Yes, I am a computer scientist. I can read the paper, and if I invest enough time, I am confident I would understand it and would be able to implement the algorithm myself. But that would take hours, perhaps days. The AI agent took 15 minutes.
And now I have been wondering for hours already whether or not the implementation it produced is correct.
The tests pass. The code is readable. The visualisations look plausible. For the cases I can verify manually, the results are correct. But for the cases I cannot verify manually, which are precisely the cases that matter, I have no way of knowing whether the implementation faithfully follows the algorithm described in the paper. I would have to understand the paper deeply enough to verify that, and if I understood the paper that deeply, I could have implemented it myself.
Is this a productivity boost?
This is the question I keep coming back to. 15 minutes of AI agent time versus hours or days of my own time sounds like a clear win. But I have now spent more time trying to verify the result than I saved by not implementing it myself. And I am still not certain that the implementation is correct.
Is this really a productivity boost? Probably only for people who do not care about whether or not they produce software that works correctly. Or for people who do not realise, or do not admit to themselves, that they cannot judge the code generated by an AI agent.
When I have used AI agents for tasks where I am the domain expert, verification is straightforward. I can read the generated code and immediately see whether it does what it should.

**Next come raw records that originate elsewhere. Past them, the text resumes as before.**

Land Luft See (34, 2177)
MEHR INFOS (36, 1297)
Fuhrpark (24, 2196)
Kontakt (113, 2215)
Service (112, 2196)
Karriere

The AI agent saves me the mechanical effort of typing, but the intellectual effort of understanding and verification remains with me, where it belongs.
But when the domain expertise is missing, a fundamental asymmetry emerges: the AI agent can generate code in a domain faster than I can understand that domain. The code looks right. The tests pass. But looking right and being right are not the same thing.
Food for thought
This experiment has given me a lot to think about. The promise of AI-assisted coding is that it makes us more productive. And it does, in a narrow sense: code gets written faster. But writing code was never the bottleneck. Understanding the problem, designing the solution, and verifying the result are the hard parts. The AI agent helps with none of these.
The ACPATH experiment has made something concrete that I had previously only suspected: the real danger of AI-assisted coding is not that it produces bad code. It is that it produces code that looks good enough to make us stop questioning it.
As Sir Tony Hoare once said:
There are two ways of constructing a software design: One way is to make it so simple that there are obviously no deficiencies, and the other way is to make it so complicated that there are no obvious deficiencies.
AI-generated code gravitates towards the second kind. Our job is to insist on the first.